Temple could picture that scene right now. Kathleen O’Connor made a very vivid, deceptively attractive ghost: maybe five-foot-five, in pumps, wearing an Irish-green silk pantsuit, and looking like a girl from a ballad. The fall sunlight would have glistened off her black, black hair, her ruby lips, her skin as white as snow. Snow Black.

As Temple retro-daydreamed, Matt finished whatever number of laps he’d set himself, and pulled himself onto the wooden decking that surrounded the pool.

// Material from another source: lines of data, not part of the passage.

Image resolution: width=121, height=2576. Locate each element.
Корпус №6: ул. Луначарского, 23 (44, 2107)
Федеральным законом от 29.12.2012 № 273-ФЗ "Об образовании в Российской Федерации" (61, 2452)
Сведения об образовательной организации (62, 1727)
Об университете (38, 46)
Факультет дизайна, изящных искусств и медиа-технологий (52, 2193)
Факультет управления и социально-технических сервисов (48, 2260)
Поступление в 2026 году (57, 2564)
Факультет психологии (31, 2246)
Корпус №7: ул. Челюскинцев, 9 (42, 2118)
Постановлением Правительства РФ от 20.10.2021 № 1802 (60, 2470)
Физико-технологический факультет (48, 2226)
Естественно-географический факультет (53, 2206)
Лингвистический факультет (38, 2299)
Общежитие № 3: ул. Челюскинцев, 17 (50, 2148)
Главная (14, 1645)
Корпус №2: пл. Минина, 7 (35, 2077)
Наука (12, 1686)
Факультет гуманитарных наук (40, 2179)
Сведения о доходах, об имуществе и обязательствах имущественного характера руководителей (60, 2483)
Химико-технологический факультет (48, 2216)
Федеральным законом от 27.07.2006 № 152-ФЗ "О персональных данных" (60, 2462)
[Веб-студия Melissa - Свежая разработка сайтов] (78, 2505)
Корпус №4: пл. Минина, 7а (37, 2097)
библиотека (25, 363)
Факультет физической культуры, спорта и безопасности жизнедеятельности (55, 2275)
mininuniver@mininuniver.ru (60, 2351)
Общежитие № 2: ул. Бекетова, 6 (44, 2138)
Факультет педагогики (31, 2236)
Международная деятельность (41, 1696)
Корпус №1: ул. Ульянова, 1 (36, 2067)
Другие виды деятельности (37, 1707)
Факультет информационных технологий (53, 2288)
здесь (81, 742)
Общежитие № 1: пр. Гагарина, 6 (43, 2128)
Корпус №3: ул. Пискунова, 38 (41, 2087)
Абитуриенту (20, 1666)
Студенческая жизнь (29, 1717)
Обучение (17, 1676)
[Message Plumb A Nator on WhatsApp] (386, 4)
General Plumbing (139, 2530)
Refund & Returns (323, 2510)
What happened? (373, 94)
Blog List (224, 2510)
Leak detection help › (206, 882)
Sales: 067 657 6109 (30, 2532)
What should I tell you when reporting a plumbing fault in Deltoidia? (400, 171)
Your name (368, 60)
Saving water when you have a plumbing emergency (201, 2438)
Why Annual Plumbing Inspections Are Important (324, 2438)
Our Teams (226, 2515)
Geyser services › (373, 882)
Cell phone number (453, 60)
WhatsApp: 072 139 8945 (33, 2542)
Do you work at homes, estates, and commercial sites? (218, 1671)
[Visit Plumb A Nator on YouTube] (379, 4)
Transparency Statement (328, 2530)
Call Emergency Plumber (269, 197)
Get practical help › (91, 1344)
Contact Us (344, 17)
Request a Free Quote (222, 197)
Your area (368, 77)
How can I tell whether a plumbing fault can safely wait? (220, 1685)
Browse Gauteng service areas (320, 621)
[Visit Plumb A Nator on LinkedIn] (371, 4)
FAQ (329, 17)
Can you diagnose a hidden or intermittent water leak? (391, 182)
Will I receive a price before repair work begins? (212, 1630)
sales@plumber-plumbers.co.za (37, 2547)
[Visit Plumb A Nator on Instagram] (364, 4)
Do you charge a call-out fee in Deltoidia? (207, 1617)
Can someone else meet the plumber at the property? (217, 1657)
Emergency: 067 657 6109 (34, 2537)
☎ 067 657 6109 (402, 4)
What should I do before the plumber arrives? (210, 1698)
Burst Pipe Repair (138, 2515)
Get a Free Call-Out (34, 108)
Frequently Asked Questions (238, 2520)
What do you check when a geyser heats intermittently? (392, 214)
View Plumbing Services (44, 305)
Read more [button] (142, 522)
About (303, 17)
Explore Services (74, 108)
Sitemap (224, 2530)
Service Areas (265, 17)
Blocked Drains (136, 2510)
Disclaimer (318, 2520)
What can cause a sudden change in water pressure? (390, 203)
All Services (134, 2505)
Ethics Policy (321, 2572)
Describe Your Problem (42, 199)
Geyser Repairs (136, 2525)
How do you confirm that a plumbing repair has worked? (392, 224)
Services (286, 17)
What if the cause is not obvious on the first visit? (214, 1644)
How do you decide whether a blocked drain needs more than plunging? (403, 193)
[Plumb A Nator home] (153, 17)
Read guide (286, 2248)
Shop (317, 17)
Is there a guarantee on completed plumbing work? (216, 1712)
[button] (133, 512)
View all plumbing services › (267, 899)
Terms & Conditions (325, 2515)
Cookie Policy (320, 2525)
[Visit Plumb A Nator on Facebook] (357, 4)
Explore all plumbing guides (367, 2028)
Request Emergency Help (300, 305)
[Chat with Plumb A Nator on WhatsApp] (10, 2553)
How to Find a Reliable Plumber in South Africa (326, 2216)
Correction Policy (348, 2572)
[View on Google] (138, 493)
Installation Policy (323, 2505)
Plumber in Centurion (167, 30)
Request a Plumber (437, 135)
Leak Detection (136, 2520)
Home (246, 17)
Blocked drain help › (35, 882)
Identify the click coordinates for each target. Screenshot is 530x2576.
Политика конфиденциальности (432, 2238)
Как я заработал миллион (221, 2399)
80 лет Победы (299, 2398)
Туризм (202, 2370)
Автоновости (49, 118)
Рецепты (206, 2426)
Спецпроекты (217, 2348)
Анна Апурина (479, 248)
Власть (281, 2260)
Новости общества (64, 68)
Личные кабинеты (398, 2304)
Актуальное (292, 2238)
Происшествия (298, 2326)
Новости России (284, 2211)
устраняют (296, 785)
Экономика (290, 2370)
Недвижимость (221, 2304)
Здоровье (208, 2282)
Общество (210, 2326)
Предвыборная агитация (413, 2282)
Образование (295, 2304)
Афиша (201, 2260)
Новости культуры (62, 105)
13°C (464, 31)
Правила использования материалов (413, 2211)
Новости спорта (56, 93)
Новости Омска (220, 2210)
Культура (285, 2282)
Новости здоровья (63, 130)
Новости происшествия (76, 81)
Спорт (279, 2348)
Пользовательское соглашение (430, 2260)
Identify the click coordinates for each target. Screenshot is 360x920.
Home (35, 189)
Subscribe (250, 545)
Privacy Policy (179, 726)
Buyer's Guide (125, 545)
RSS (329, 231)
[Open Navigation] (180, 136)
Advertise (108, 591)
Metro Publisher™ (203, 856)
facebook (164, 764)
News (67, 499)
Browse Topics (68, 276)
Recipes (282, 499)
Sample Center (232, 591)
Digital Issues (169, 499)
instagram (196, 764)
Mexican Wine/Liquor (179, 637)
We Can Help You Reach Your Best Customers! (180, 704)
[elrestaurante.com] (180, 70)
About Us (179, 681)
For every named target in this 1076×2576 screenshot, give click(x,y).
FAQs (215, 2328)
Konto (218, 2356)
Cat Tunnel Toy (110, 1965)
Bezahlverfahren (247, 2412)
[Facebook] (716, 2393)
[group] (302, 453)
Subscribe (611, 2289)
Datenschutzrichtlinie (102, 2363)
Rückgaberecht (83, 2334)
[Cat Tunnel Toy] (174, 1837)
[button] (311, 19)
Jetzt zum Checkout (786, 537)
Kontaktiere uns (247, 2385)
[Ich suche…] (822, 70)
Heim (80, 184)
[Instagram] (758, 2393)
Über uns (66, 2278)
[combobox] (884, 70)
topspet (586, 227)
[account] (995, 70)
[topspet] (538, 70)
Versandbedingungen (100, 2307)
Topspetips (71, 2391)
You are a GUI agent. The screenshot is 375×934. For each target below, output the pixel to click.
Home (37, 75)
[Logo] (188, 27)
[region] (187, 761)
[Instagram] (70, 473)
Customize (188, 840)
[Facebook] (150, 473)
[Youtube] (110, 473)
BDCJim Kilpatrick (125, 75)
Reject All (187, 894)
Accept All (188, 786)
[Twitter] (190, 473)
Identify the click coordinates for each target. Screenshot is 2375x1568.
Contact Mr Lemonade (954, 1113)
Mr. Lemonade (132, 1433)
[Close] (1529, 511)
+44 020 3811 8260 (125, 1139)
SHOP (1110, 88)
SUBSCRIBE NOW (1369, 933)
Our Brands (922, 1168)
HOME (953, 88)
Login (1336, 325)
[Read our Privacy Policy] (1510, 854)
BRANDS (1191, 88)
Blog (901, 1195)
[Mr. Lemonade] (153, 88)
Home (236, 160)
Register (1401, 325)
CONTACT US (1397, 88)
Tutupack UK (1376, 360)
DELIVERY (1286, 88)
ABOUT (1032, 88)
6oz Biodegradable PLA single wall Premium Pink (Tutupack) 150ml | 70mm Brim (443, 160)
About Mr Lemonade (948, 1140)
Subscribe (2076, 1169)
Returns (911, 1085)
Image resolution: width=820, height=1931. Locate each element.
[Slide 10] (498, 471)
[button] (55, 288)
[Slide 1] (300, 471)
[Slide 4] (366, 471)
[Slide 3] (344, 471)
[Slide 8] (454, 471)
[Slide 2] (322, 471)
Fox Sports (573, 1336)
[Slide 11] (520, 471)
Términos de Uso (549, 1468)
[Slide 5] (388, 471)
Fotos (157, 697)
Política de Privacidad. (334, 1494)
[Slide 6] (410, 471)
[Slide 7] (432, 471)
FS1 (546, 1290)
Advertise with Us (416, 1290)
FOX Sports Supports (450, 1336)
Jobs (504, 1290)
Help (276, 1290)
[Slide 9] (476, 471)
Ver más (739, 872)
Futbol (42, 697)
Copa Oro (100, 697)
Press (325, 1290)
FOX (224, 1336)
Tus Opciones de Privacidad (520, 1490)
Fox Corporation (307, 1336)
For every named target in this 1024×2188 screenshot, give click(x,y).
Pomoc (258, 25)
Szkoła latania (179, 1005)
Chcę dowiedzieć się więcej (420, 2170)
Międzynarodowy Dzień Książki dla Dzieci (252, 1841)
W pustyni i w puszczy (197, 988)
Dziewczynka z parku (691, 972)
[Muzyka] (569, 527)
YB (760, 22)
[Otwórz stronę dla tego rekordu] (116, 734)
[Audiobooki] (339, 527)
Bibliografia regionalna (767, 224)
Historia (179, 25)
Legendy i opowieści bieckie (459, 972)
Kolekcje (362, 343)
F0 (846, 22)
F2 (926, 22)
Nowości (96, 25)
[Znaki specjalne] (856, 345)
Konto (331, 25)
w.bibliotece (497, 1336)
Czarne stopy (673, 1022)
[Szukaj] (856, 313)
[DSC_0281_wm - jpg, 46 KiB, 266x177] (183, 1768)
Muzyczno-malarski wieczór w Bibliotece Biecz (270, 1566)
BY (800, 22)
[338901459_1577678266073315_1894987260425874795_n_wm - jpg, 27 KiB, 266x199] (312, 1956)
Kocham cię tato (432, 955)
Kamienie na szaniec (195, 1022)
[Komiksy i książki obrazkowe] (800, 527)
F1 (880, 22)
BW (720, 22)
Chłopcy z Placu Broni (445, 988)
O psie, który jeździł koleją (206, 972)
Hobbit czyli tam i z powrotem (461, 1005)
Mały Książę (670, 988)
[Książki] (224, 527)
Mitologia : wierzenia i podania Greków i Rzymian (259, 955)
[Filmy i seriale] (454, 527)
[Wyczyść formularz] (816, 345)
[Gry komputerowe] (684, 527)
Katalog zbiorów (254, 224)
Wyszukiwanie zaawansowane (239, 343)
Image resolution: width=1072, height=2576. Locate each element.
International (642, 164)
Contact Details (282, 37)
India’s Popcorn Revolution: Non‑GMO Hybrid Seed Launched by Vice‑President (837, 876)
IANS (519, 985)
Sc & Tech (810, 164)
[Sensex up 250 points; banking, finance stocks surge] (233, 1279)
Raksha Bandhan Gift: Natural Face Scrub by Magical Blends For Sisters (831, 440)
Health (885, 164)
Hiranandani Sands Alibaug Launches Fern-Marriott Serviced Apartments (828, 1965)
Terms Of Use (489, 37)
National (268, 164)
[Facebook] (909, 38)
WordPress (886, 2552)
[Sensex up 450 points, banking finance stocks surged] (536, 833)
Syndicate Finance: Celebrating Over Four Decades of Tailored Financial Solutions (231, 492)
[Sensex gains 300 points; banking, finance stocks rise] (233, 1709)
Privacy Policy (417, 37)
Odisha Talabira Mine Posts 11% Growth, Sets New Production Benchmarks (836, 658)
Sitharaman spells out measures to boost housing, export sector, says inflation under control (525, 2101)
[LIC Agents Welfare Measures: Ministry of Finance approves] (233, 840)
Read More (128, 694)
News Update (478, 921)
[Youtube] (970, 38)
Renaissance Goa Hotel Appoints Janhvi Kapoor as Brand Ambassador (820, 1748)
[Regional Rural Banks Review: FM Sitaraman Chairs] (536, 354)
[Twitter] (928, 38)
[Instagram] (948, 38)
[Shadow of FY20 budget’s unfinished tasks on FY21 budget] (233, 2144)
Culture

Now only Matt remained of the word picture Electra had recently painted, and he was the same: lightly tanned, muscled enough to be fit without making a fetish of it, white swim trunks and teeth, blond hair glinting pure platinum in the sunlight.

Okay … yum. Good enough to eat alive. Kitty O’Connor had thought so too. Only literally. Luckily, she’d left. Permanently.

Temple watched him snatch a towel from a lounge chair. White. Both the towel and the vinyl straps of the lounge chair. Temple, single, female, and thirty, ducked out of sight.

This lurking was pathetic! You’d think she didn’t have a perfectly good beau of her own, also out of sight, unfortunately.

A long merow drew her back to the living room sofa and was interrupted by an even longer yawn. Midnight Louie was stretching until his toes reached the armrest, where he riffed off a few earnest rips with his front claws.